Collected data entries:
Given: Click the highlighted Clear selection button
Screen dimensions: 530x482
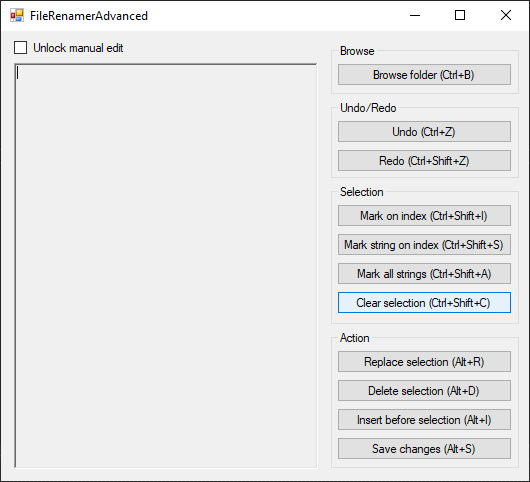Looking at the screenshot, I should tap(424, 303).
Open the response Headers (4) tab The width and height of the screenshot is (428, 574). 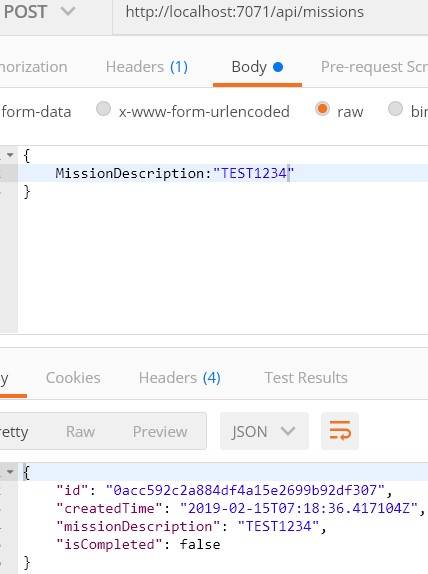[x=180, y=378]
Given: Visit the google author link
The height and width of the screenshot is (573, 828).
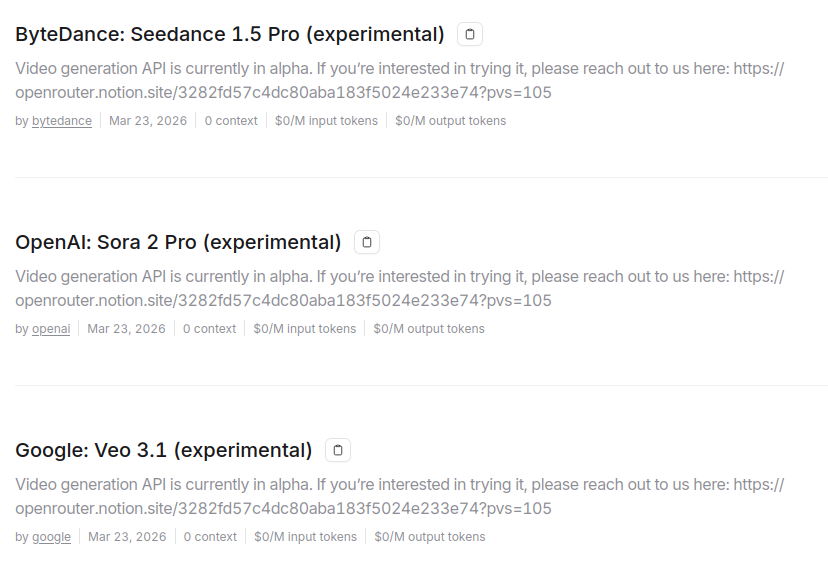Looking at the screenshot, I should [x=51, y=537].
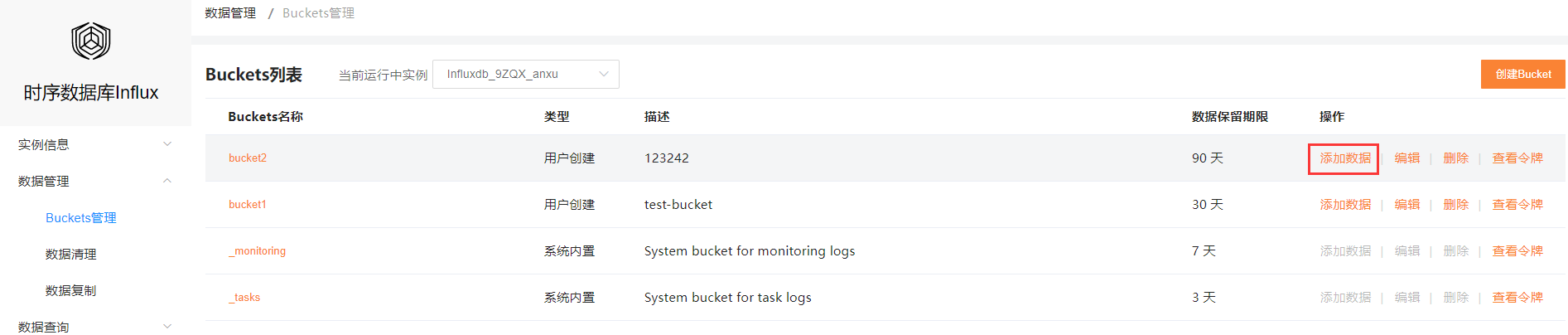Screen dimensions: 1568x335
Task: Click 数据管理 in the breadcrumb
Action: pyautogui.click(x=230, y=13)
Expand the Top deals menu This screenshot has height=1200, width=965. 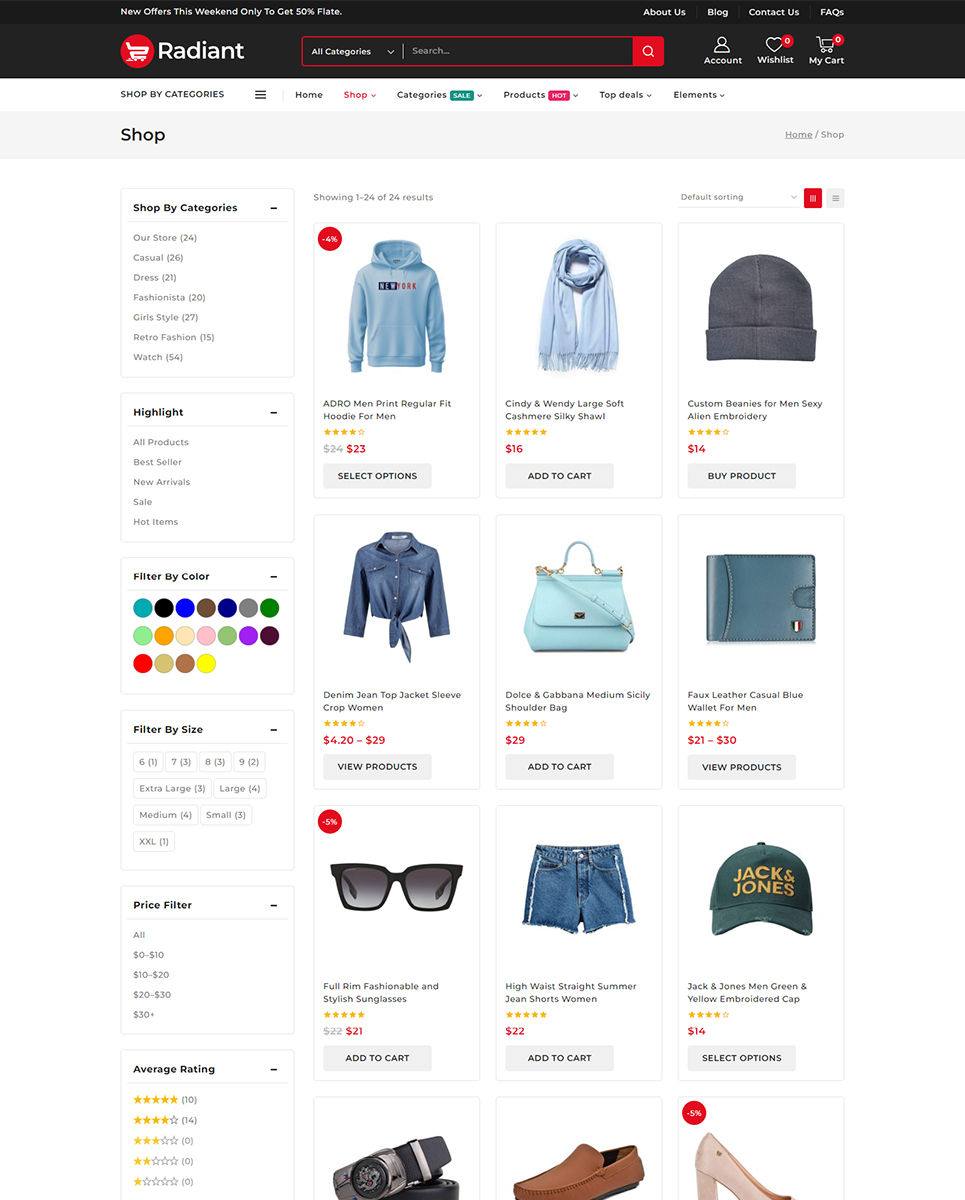[x=625, y=95]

> Work instruction
Please show every line of the entries above that contains the word "Given".

> Written response
Given: Click the highlighted Clear selection button
Given: Visit the google author link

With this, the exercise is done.